Der Bürgermeister von Santa Cruz forderte am Montagnachmittag mit einer Erklärung nochmals dazu auf, die von den Gesundheitsbehörden festgelegten Maßnahmen einzuhalten und appelliert an die Verantwortung und den gesunden Menschenverstand der Bürger der Inselhauptstadt und ihrer Besucher …

José Manuel Bermúdez bekräftigte darin, laut einer heutigen Pressemitteilung der Stadtverwaltung, die Einhaltung der in den Protokollen des Gesundheitsministeriums der Kanarischen Inseln festgelegten Maßnahmen, um diese zweite Ansteckungswelle einzudämmen.

Angesichts der Tatsache, dass Teneriffa aufgrund der Zahl der registrierten Infektionen zumindest bis zum 20. November im „roten Licht“ steht, weist Bermúdez darauf hin, dass es äußerst wichtig sei, dass die Bürger sich der Notwendigkeit bewusst seien, die von den Gesundheitsbehörden aufgestellten Regeln und Empfehlungen zu befolgen. Nur so könnten das Infektionstempo verlangsamt und strengere Maßnahmen vermieden werden, die allen ernsthaften Schaden zufügen würden.

Das Büro des Bürgermeisters empfiehlt, dass die Bürgerinnen und Bürger soziale Zusammenkünfte außerhalb der Gruppe des stabilen Zusammenlebens beschränken und dass jede Person ihre eigene Gruppe des stabilen Zusammenlebens definiert und dass soziale Zusammenkünfte innerhalb dieser Gruppe auf maximal zehn Personen beschränkt sein sollten.

Es müsse ein Sicherheitsabstand von mindestens 1,5 Metern zwischen Personen auf öffentlichen Straßen, in offenen Räumen und in allen geschlossenen Räumen zur öffentlichen Nutzung eingehalten werden. Außerdem müsse auf alternativen Maßnahmen eines angemessenen physischen Hygieneschutzes und der obligatorischen Verwendung einer Maske zurückgegriffen werden.

Von allen Stadtbezirken wird verlangt, dass sie mit ihren jeweiligen Diensten all jene Maßnahmen umsetzen, die zur Prävention und Eindämmung der Krankheit beitragen.

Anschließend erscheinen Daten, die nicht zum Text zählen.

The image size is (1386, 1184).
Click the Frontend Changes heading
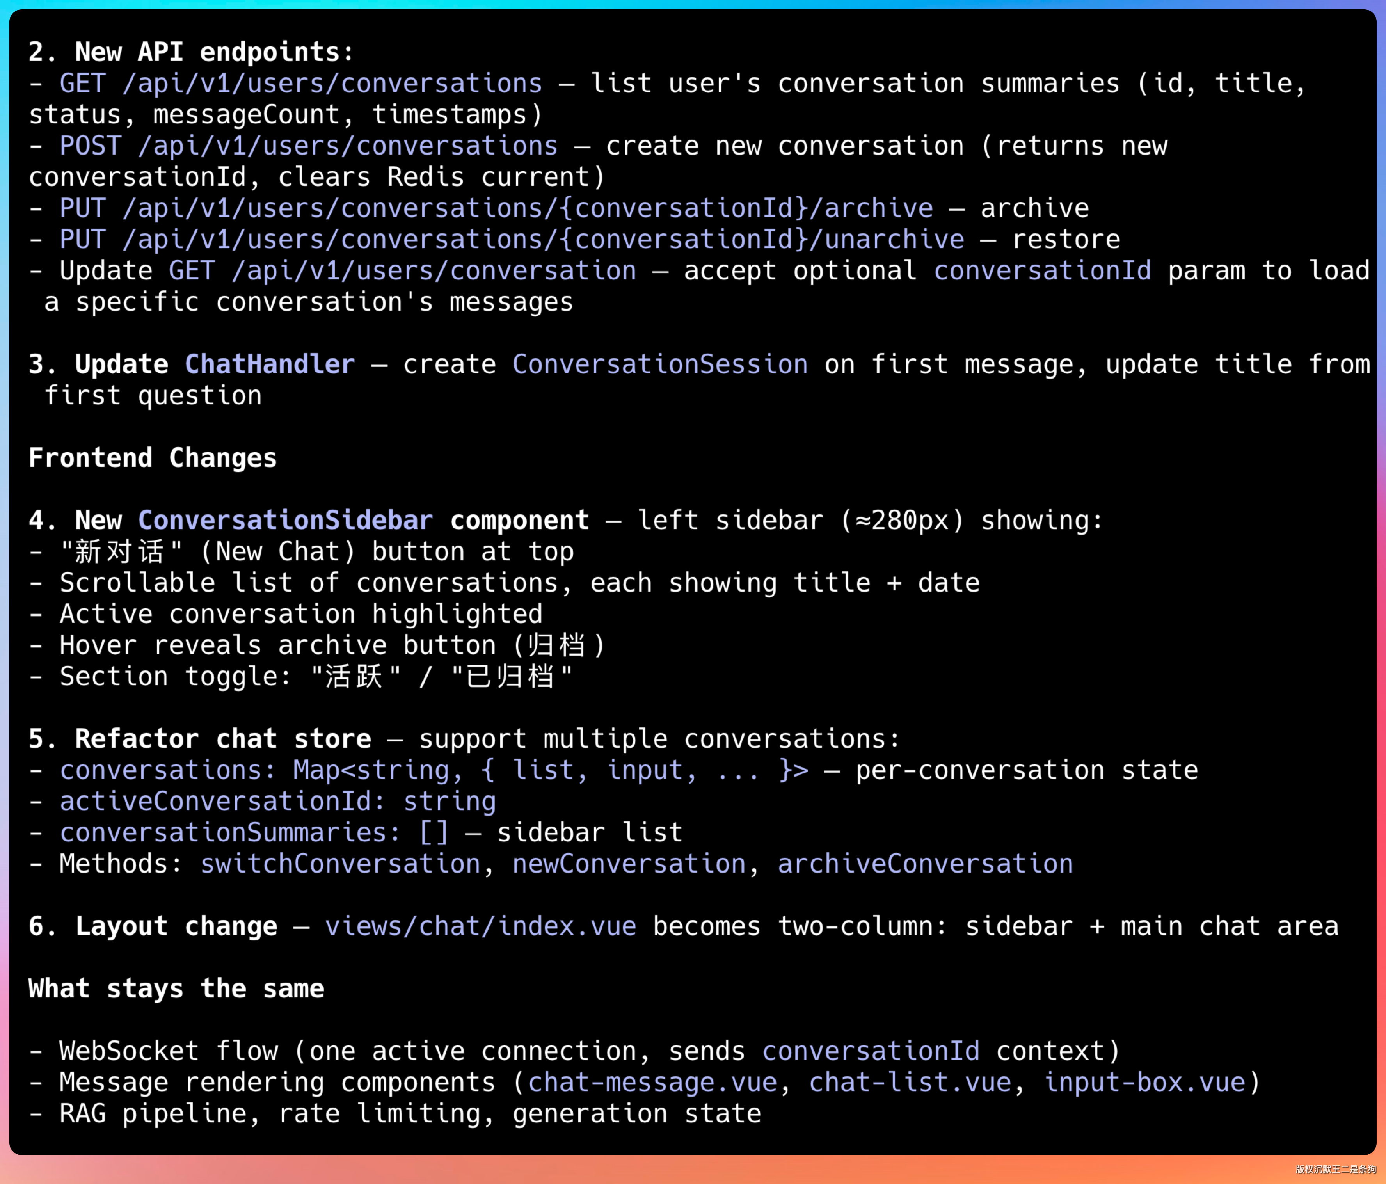click(x=153, y=458)
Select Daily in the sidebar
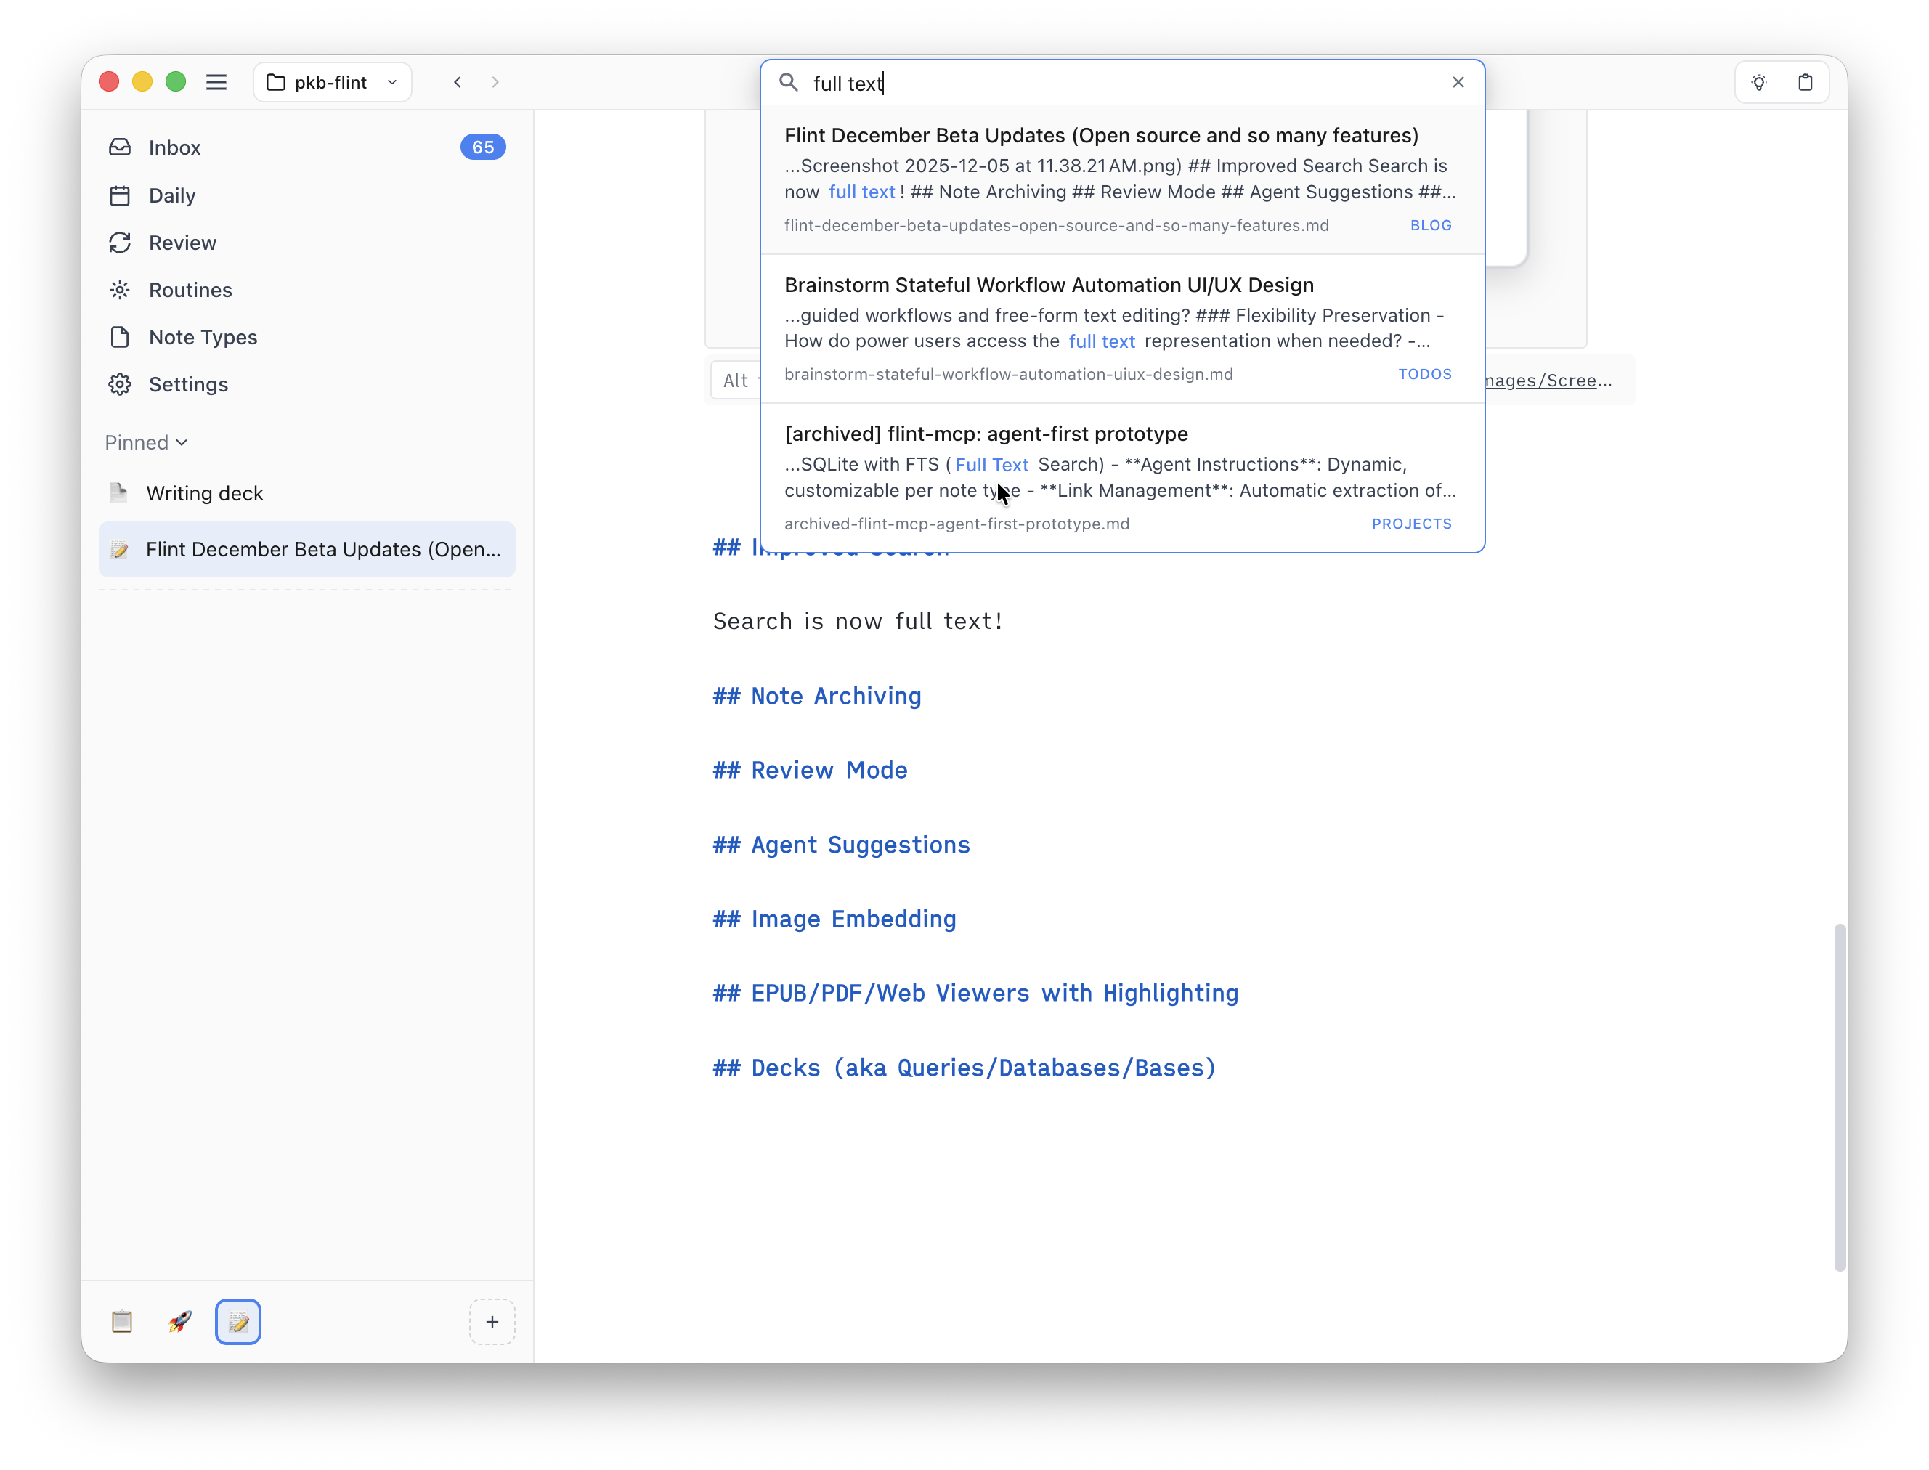1929x1470 pixels. (171, 195)
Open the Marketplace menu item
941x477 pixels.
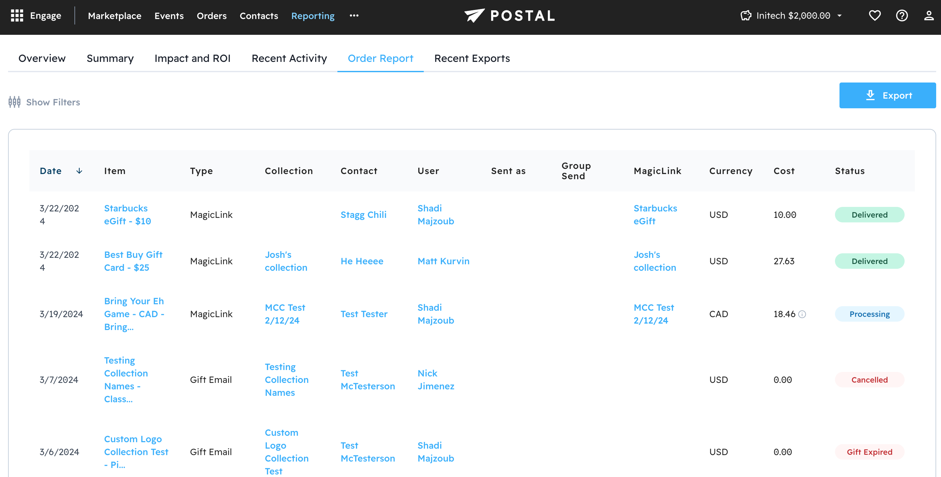[114, 16]
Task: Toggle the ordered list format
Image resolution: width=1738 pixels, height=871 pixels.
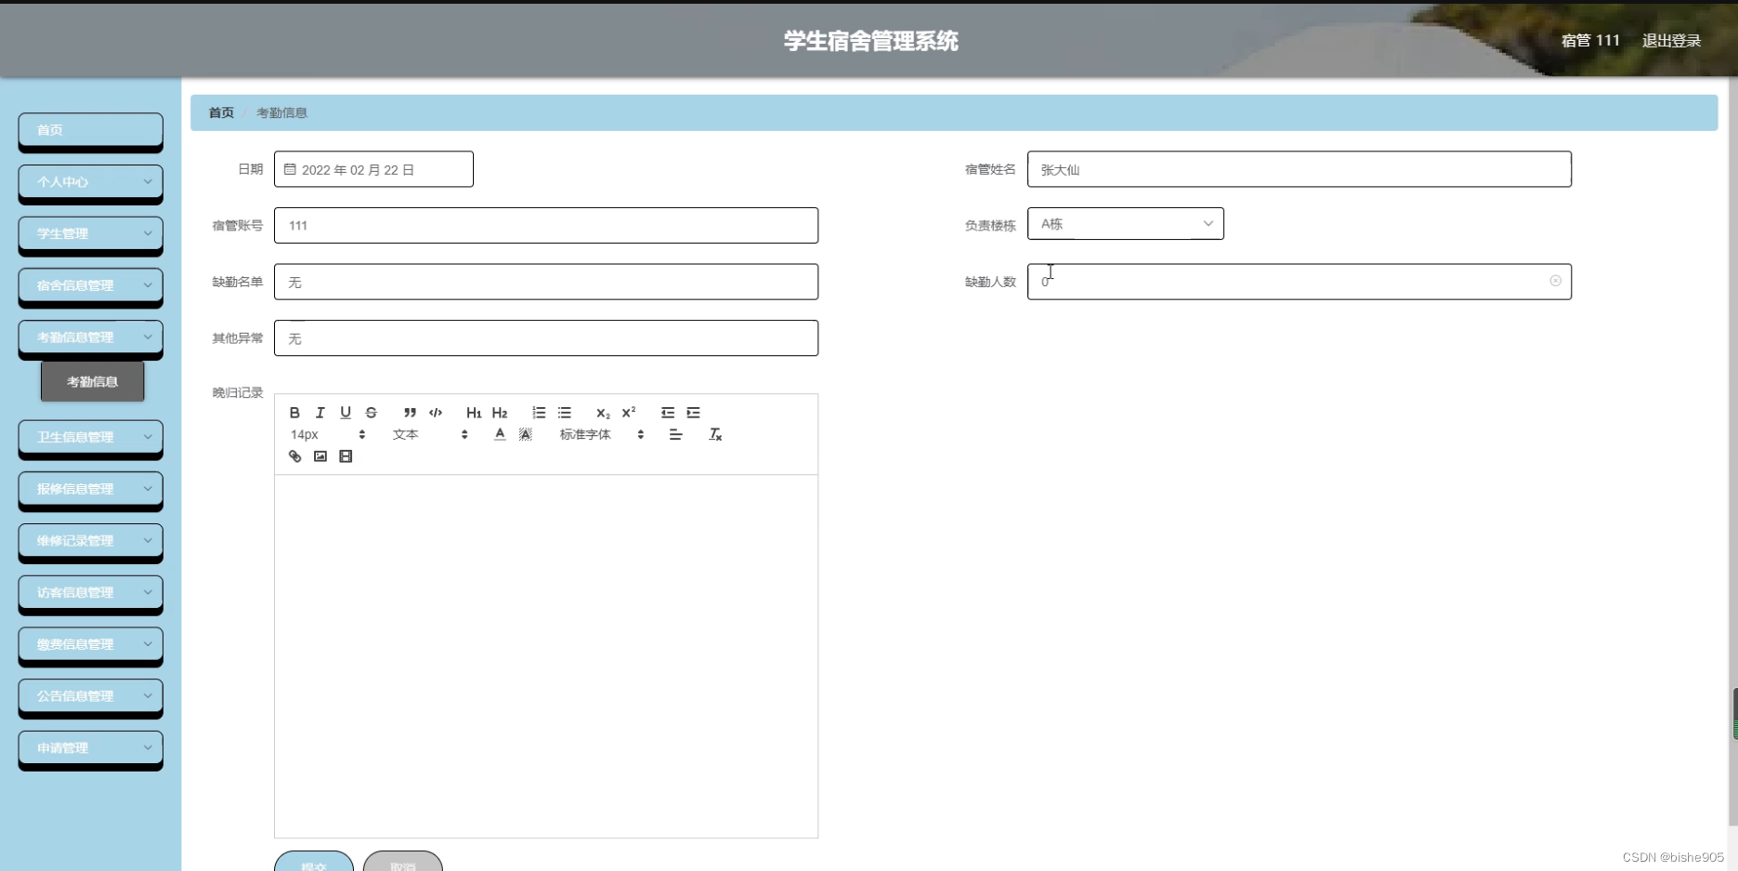Action: (538, 413)
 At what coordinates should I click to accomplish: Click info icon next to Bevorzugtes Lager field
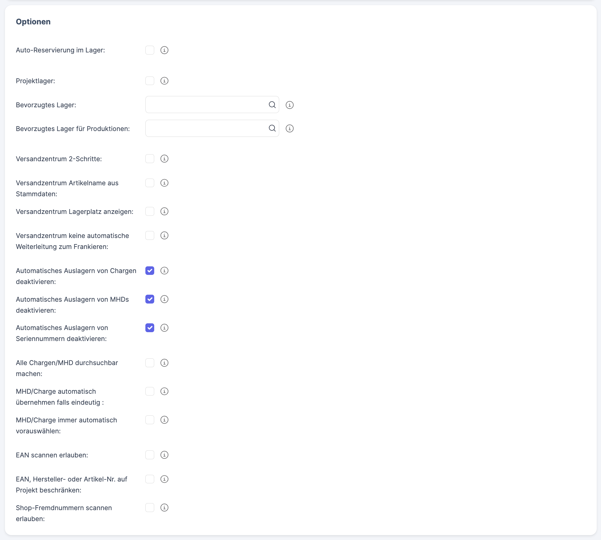point(290,105)
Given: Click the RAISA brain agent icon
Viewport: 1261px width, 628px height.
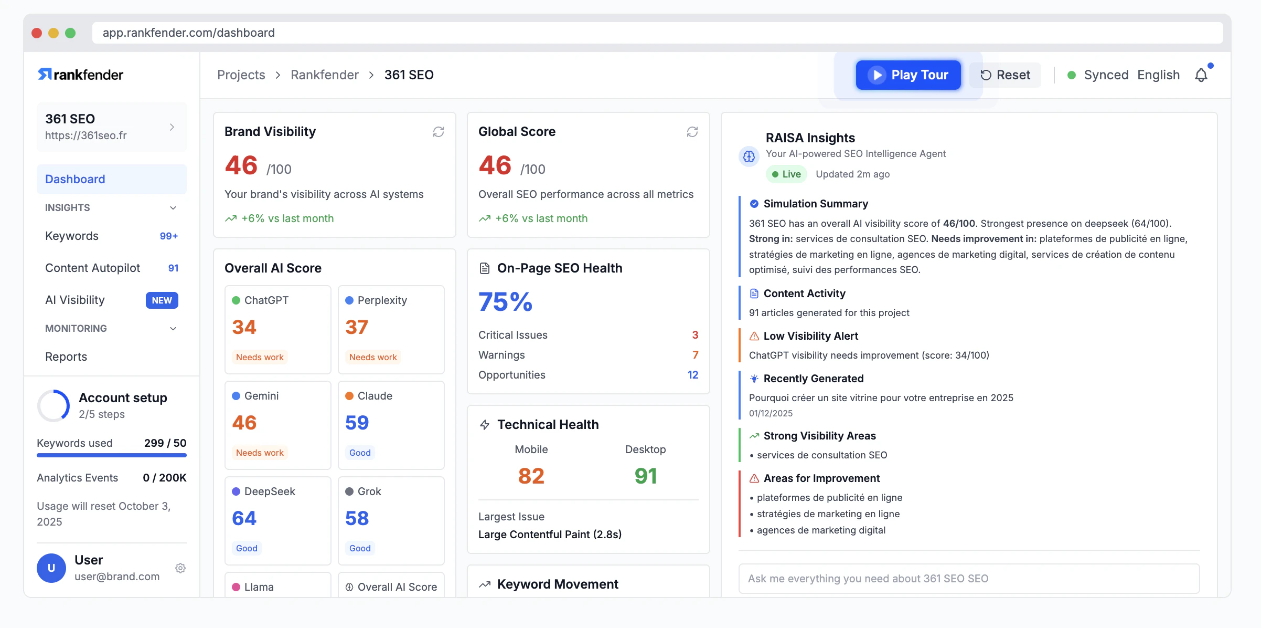Looking at the screenshot, I should (749, 156).
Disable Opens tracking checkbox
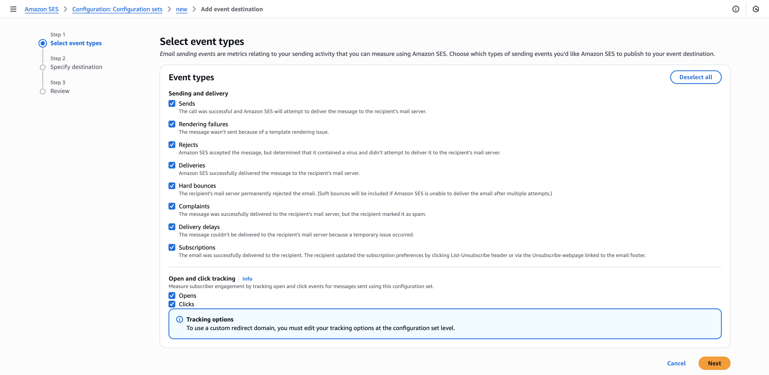The image size is (769, 375). 172,295
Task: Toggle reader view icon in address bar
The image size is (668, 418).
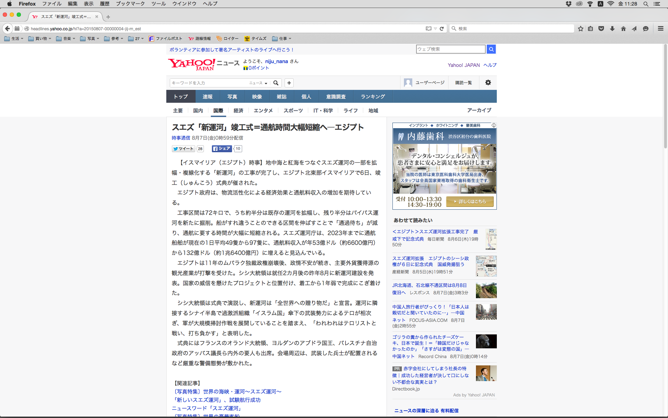Action: pyautogui.click(x=429, y=29)
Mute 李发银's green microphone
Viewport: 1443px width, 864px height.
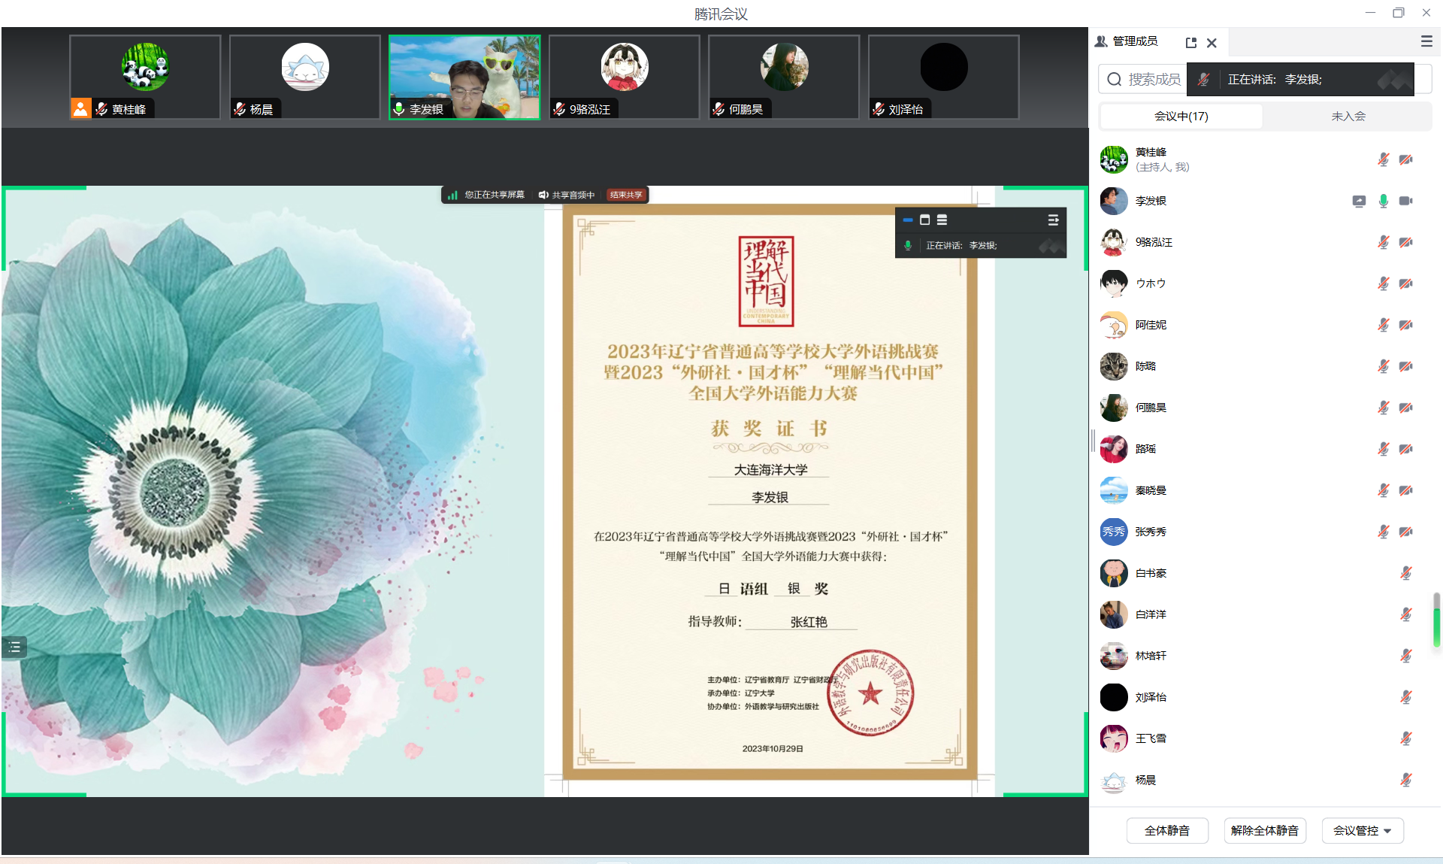1383,201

Genau in diesem Sinne werde die Reinigung an den Orten mit den größten Menschenansammlungen intensiviert, sowohl im öffentlichen Raum als auch in städtischen Einrichtungen, sowie in spezifischen Bereichen, in denen ein hohes Maß an Übertragung festgestellt werde.

Alle notwendigen Kommunikations- und Sensibilisierungskampagnen von den verschiedenen zuständigen Bereichen sollen mit dem Ziel gefördert werden, den Bürgern die Notwendigkeit verantwortungsbewussten Verhaltens und die Einhaltung der festgelegten Maßnahmen und Empfehlungen zu vermitteln.